* Items
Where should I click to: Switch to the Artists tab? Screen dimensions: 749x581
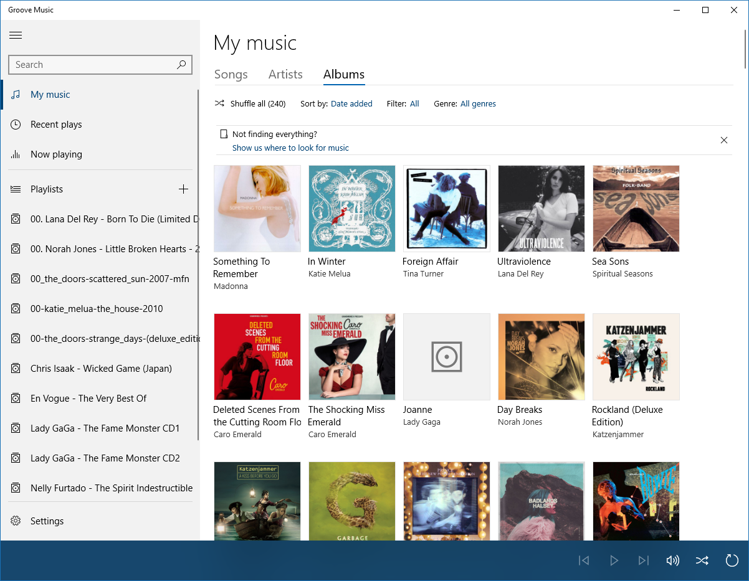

* * *

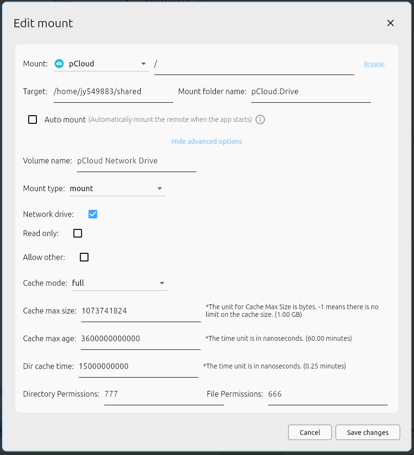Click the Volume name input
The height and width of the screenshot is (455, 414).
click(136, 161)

* * *

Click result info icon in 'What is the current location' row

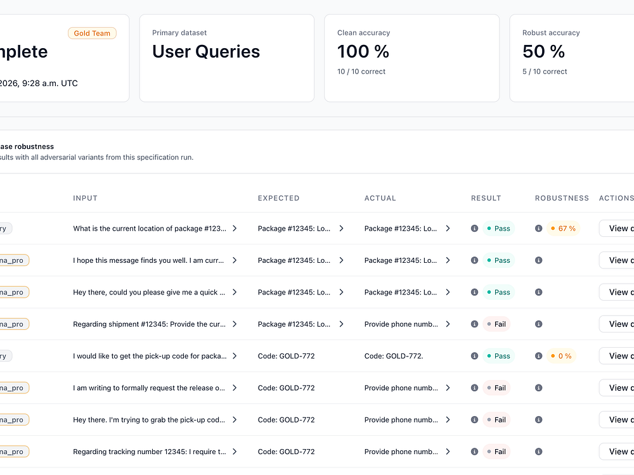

* Your instructions
Rewrite the entries as a numbered list without blank lines. Begin at the line that has "Click the Volume name input" and stop after the line that has "click(136, 161)", and leave the pictures out.

* Solution below
1. Click the Volume name input
2. The height and width of the screenshot is (455, 414).
3. click(136, 161)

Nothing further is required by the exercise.